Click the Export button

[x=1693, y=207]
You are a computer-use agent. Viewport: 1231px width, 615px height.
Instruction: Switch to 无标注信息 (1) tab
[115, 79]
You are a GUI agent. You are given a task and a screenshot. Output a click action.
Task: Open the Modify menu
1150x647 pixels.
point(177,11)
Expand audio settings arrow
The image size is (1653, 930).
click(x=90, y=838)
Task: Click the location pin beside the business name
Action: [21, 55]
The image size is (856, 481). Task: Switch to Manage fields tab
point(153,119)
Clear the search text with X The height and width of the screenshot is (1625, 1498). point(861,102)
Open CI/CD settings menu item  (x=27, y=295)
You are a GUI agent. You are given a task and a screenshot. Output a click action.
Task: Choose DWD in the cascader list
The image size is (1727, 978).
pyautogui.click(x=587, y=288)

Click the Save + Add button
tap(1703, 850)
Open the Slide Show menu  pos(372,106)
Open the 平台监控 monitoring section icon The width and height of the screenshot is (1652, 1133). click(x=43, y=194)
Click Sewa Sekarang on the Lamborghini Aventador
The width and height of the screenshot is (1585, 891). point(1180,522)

────

Exercise instructions: An exact, complete copy of the lines above from the one with "Task: Open the Modify menu" through the one with "Open CI/CD settings" is the whole answer.

Output of the exercise:
Task: Open the Modify menu
1150x647 pixels.
point(177,11)
Expand audio settings arrow
The image size is (1653, 930).
click(x=90, y=838)
Task: Click the location pin beside the business name
Action: [21, 55]
The image size is (856, 481). Task: Switch to Manage fields tab
point(153,119)
Clear the search text with X The height and width of the screenshot is (1625, 1498). point(861,102)
Open CI/CD settings menu item  (x=27, y=295)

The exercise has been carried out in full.